Chicken gained favor with consumers who viewed it as a healthier choice than red meat. Beef peaked in 1976, when per-capita consumption exceeded 94 pounds. From then on, however, beef consumption rates dropped, while chicken consumption numbers grew at a steady pace. "Chicken beat the pig in 1980, and the cow in the 1990s," Roenigk said. Chicken narrowly beat pork for the first time in 1982 -- 49.1 pounds of pork consumed vs. 49.6 pounds of chicken consumed -- and the gap widened in a more significant way in 1985.
The beef industry today is following chicken's lead with a growing number of prepackaged products popping up at stores across the country. Leaders of the industry took notice when Wal-Mart rolled out a full line of case-ready beef in 1997 at selected stores. In 2001, the Bentonville, Ark., retailer completed the introduction at all supercenters.

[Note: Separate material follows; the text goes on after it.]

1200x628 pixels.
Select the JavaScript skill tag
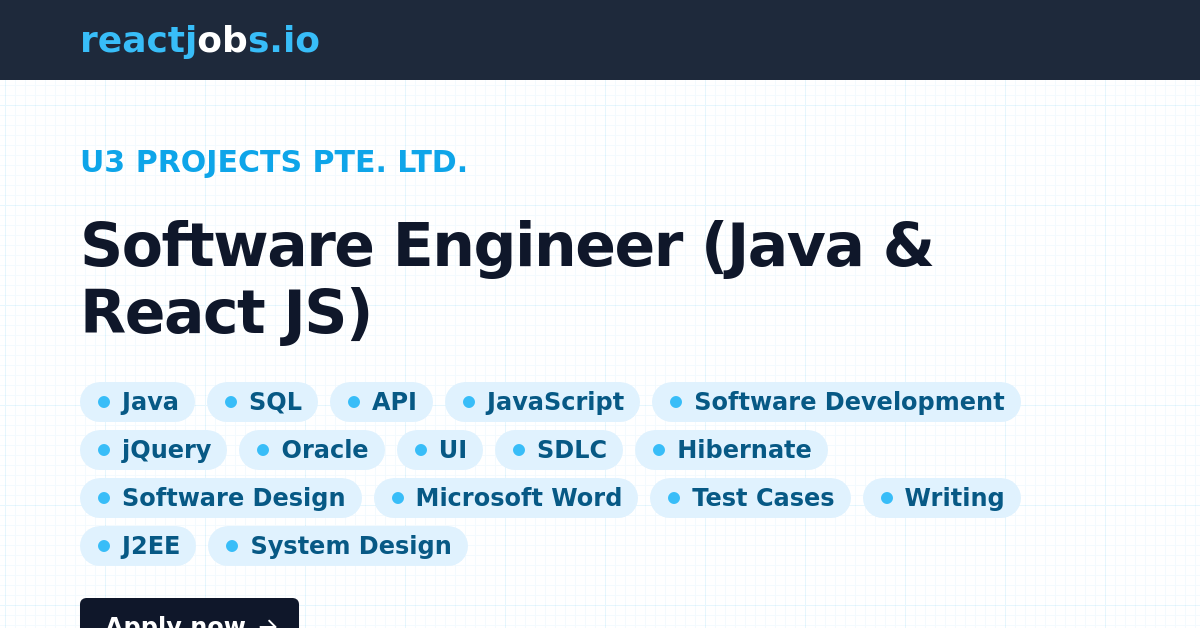[x=543, y=401]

The shift to boxed beef, along with the current case-ready trend, has reduced the amount of work for in-store butchers and meatcutters, especially at supermarkets that emphasize self-service. But while self-service gets rid of labor headaches for meat department managers, it gives those who emphasize service a way to differentiate themselves, Stevens said.
"The guys doing service today are the small operators, the small meat markets with a good reputation, and they're always going to be there," he said.